Wright did not condemn America for no reason. He condemned America for sowing violence which only begets violence, for spreading war in the name of peace, for bombing human beings in the name of freedom, for terrorizing “minorities” in the name of civilization. Lose your guard as “Americans” for a moment and listen to him carefully:

“We took this country by terror away from the Sioux, the Apache, the Aroawak, the Comanche, the Arapaho, the Navajo. Terrorism! We took Africans from their country to build our way of ease and kept them enslaved and living in fear. Terrorism! We bombed Grenada and killed innocent babies, non-military personnel. We bombed the black civilian community of Panama with stealth bombers and killed unarmed teenagers and toddlers, pregnant mothers and hard-working fathers. We bombed Gadhafi’s home and killed his child. Blessed are they who bash your children’s head against a rock! We bombed Iraq. We killed unarmed civilians trying to make a living. We bombed a plant in Sudan to payback for the attack on our embassy. Killed hundreds of hard-working people; mothers and fathers who left home to go that day, not knowing that they would never get back home. We bombed Hiroshima! We bombed Nagasaki, and we nuked far more than the thousands in New York and the Pentagon, and we never batted an eye,” said Wright.

Was what he said not true? Did those who we call Native Americans not pay with their lives and the lives of their children for being in the way of the murderous westward expansion? Did the bodies of thousands of innocent Japanese not explode when Truman-ordered bombs were dropped? Is racism no longer a problem in the United States? Are more Iraqis and Americans not assaulted, maimed and killed as the war continues? It pains me so much to say these words, but maybe we should be haunted by these images so as not to forget the ruthlessness of the violence still going non-stop.

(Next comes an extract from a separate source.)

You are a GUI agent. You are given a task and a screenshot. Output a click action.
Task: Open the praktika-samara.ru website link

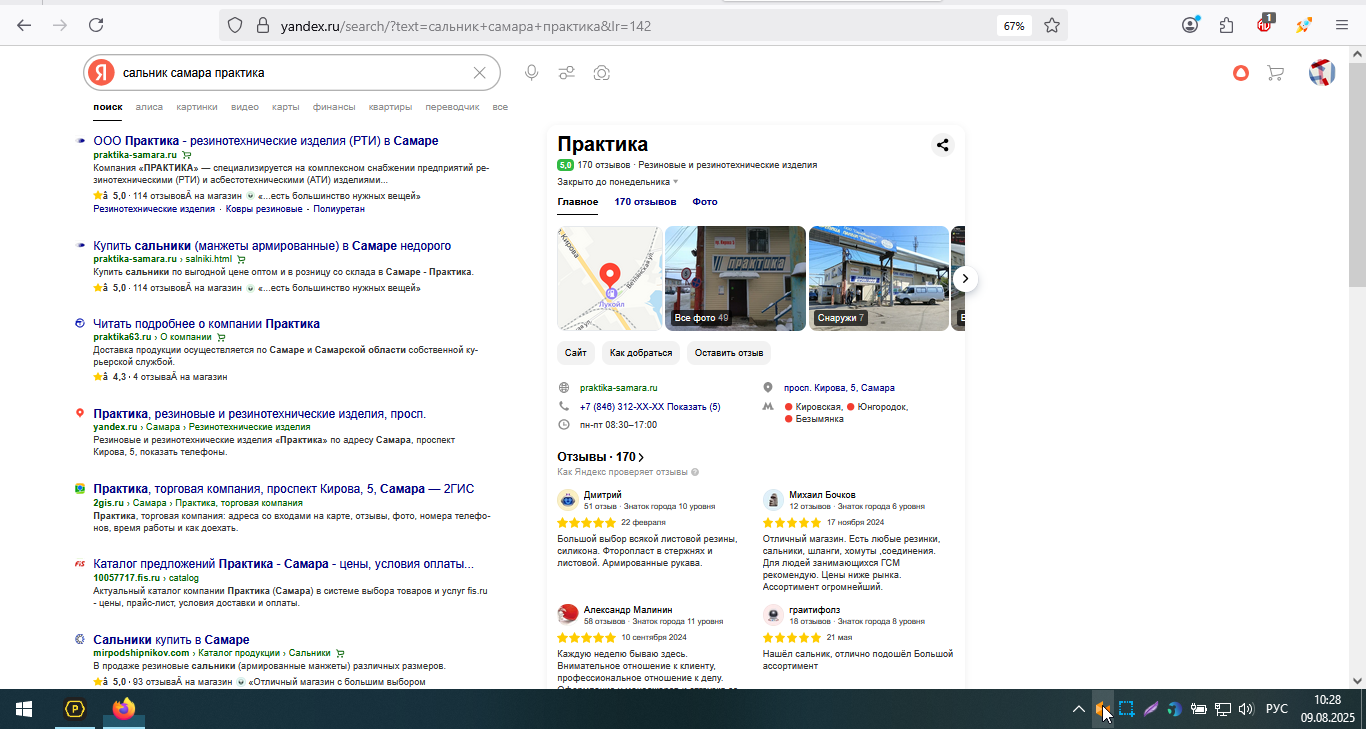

Though I think the “we” that Wright referred to was the government, he would not be exaggerating if he also meant to say many Americans “never batted an eye.” How many people here on the Vassar campus care to inform themselves of what is happening daily in Iraq? When was the last time you saw pictures of dying men, violated women or bleeding children? How often does Iraq come to our minds each day as we go to classes, do labs, eat lunch at the All Campus Dining Center and party at Matthew’s Mug? And this is a country at war!

Wright’s provocation does not mean to be “spiteful” or directed at anyone personally, but it does mean to speak to the ongoing violence that should be neither dismissed nor forgotten. We cannot equate all frank criticisms of the government with being anti-American; all we would have left is a mere dictatorial hegemony.

And watch the self-defensive language of accusations used by Good: “Wright is still someone who, from time to time, erupts in anti-American tirades. This does not sit well with Americans.” With or without exclusionary intentions, such comments implicate that Wright somehow is not American, nor is the crowd who cheered his sermons.

All that Wright condemned was violence, hatred and terrorism. More importantly, he asked us to spend time examining ourselves in light of those events before inflicting pain and death on other human beings in acts of revenge. He did not divide people; he tried to unite us in self-reflection against the manipulation of fear and the hasty enemization of a distant other.